*** Given records Section Begins ***

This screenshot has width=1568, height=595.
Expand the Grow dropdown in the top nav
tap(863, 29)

*** Given records Section Ends ***
*** Given records Section Begins ***

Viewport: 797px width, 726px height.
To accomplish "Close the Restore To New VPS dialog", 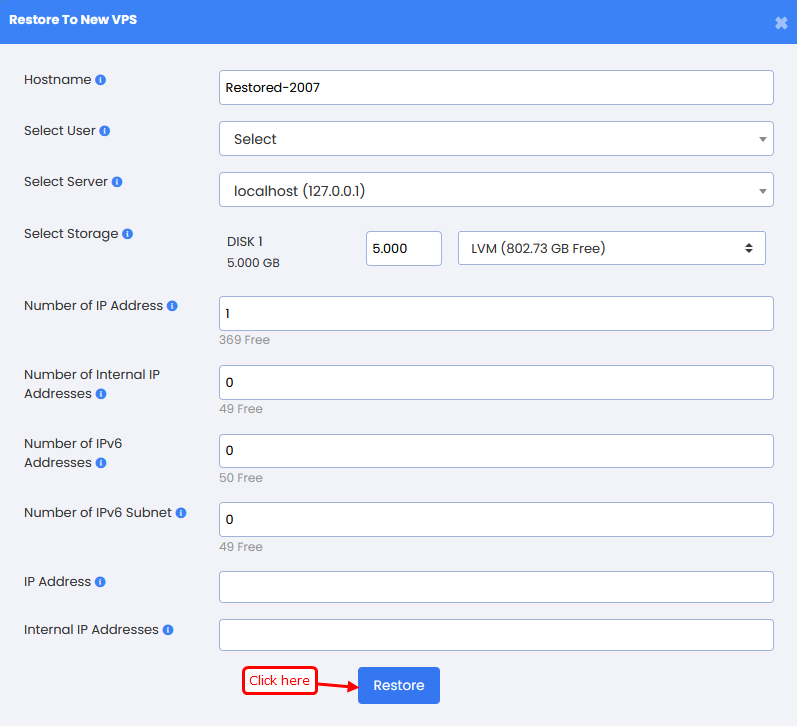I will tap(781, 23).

*** Given records Section Ends ***

» **Try it**
In the records above, locate every line with the string "width" and copy it.

» **Finished task**
This screenshot has width=1568, height=595.
Viewport: 797px width, 726px height.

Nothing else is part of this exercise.